Вот, например, заурядная пародия, опубликованная на страницах «Литературного еженедельника» , — один из первых откликов на это возвращение. Задав себе тему , пародист накладывает ее на стиль различных писателей, в том числе и » А. Н. Толстого»:
Проселок впереди все время загибал, пропадая во ржи, не было ему конца. Дорога поднималась на холмы, опускалась под холмы, обегала вокруг холмов и опять поднималась, скрываясь за холмами, становилось грустно. Вдалеке вставало из-за земли облако и таяло. «Когда же ты, черт, доберешься», — стонал Алексей Николаевич, дорога утомила. Но вот показались далекие осокори и ветлы, за ними, в глубине деревьев, около дома, под навесом, на скамейке, рядом с женой, сидел ветхий князь Звенигородский.
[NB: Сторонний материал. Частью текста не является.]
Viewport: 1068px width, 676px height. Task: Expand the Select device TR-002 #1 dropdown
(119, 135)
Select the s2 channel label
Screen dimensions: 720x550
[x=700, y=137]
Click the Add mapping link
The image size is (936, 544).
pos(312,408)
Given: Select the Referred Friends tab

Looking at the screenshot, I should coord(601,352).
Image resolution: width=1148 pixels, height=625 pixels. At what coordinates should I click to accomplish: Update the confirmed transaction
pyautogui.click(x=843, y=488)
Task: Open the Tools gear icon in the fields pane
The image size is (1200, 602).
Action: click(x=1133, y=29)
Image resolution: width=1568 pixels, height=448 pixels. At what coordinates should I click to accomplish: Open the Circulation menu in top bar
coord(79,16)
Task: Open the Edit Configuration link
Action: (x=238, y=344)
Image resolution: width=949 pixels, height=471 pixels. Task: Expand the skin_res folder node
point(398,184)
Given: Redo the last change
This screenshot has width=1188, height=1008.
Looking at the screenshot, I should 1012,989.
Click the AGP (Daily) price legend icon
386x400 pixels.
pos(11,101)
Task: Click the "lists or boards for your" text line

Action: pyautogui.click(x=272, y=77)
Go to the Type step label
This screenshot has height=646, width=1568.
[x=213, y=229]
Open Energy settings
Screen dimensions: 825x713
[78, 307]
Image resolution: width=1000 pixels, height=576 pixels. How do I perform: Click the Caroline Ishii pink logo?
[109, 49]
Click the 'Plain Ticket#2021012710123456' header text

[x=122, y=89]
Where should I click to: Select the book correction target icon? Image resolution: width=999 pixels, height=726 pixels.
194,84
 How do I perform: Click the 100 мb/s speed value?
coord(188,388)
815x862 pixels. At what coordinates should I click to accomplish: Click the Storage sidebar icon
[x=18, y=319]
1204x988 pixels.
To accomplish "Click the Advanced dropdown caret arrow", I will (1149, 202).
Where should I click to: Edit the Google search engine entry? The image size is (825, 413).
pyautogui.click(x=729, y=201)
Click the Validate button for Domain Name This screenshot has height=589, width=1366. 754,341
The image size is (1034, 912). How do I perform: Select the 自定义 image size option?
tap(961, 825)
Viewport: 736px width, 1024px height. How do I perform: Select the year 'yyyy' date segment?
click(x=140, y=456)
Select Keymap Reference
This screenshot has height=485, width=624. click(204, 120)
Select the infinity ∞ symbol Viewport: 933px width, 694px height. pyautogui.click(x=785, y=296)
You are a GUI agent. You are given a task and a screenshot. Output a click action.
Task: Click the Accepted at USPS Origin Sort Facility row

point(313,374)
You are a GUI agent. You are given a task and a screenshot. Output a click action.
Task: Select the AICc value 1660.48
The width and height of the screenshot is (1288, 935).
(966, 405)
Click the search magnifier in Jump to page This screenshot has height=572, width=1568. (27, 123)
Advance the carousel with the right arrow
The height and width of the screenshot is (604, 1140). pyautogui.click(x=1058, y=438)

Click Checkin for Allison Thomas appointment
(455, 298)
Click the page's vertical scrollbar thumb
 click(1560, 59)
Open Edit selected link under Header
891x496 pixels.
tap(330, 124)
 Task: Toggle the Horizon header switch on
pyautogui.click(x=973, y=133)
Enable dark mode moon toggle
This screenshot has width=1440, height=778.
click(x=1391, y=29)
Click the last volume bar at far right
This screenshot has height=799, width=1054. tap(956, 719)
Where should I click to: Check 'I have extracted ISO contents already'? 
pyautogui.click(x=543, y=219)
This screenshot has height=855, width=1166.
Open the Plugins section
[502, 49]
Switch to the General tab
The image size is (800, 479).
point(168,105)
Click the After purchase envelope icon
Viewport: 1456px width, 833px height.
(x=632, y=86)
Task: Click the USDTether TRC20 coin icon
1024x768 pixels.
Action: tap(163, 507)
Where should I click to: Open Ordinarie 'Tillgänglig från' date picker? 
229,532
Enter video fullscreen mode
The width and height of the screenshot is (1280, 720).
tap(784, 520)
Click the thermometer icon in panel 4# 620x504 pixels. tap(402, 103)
Он задумался, с потухшей папиросой в руке, это была душистая папироса А-3, держали ее два тонких пальца, а пятый, мизинец, с блестящим ногтем, задумчиво отогнулся, и князь сказал: — А тресты, моя милая, все же понизили цены на 25 процентов…
Шумели ветлы. Алексей Николаевич, на нем было широкое модное коричневое пальто в зеленую полоску, приподняв шляпу, выскочил из тарантаса. Темнели осокори.
Комический эффект этой незамысловатой пародии — в невязке стиля и заданной темы: «25 процентов» резко диссонируют с «тонкими пальцами», «модным коричневым пальто в зеленую полоску», «ветлами» и «осокорями». Для сегодняшнего же читателя очевидно: пародист метил в одну мишень , а попал в другую — в «25 процентов». Как бы угадан основной пункт сделки с властями: после возвращения из эмиграции Толстой обязался заплатить своеобразный налог пропагандистскими штампами за право писать о «своем» — о «бескорыстной любви к жизни, к самому факту ее» , о «бездумной радости бытия» , о «ветлах» и «осокорях».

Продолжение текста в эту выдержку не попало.